WORLD
THE WORLD IS MELTING BUT ATLEAST THE PACKAGING IS BIODEGRADABLE
Youth Perspective on Environment Hypocrisy and Performed Solutions
We were born into a burning building. That’s what it feels like-being part of a generation that inherited a planet already coughing on its own smoke. While we were learning the alphabet, the ozone was thinning. While we were memorising maps in school, actual islands were vanishing from real ones. And yet somehow, we’re handed a mop and told to clean it all up. With what,hashtags and recycled guilt?
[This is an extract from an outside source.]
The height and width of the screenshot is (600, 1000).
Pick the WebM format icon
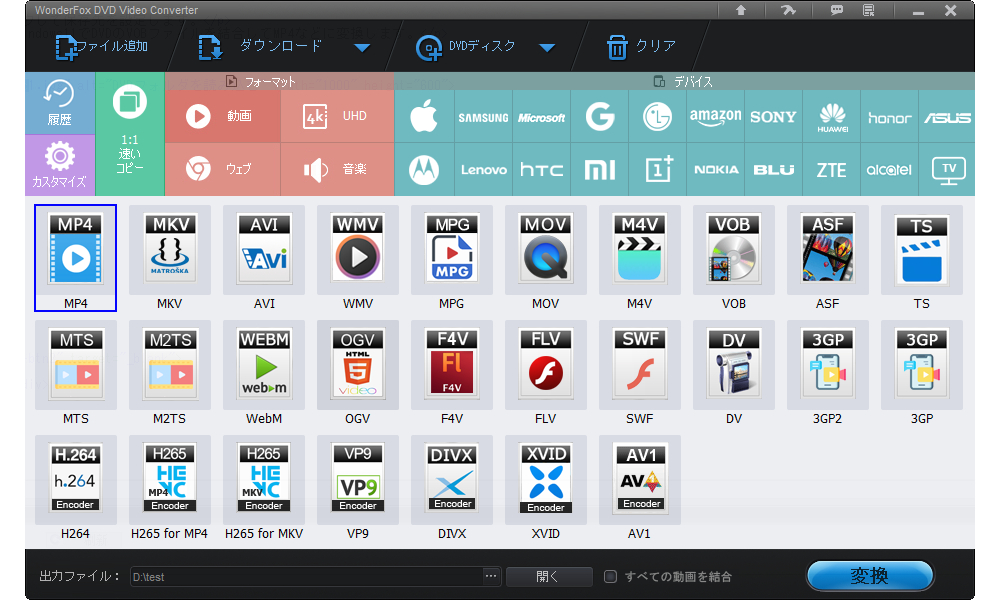click(264, 364)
This isn’t melodrama. It’s just mathematics. Temperatures rise. Water drops. Air thickens. Forests shrink. Waste multiplies. And every graph has one thing in common: the curve climbs like it’s late for something. So while generations before us brag about their golden years, we’re just trying to make sure ours don’t turn black and grey,ash coloured, like the inheritance we never asked for.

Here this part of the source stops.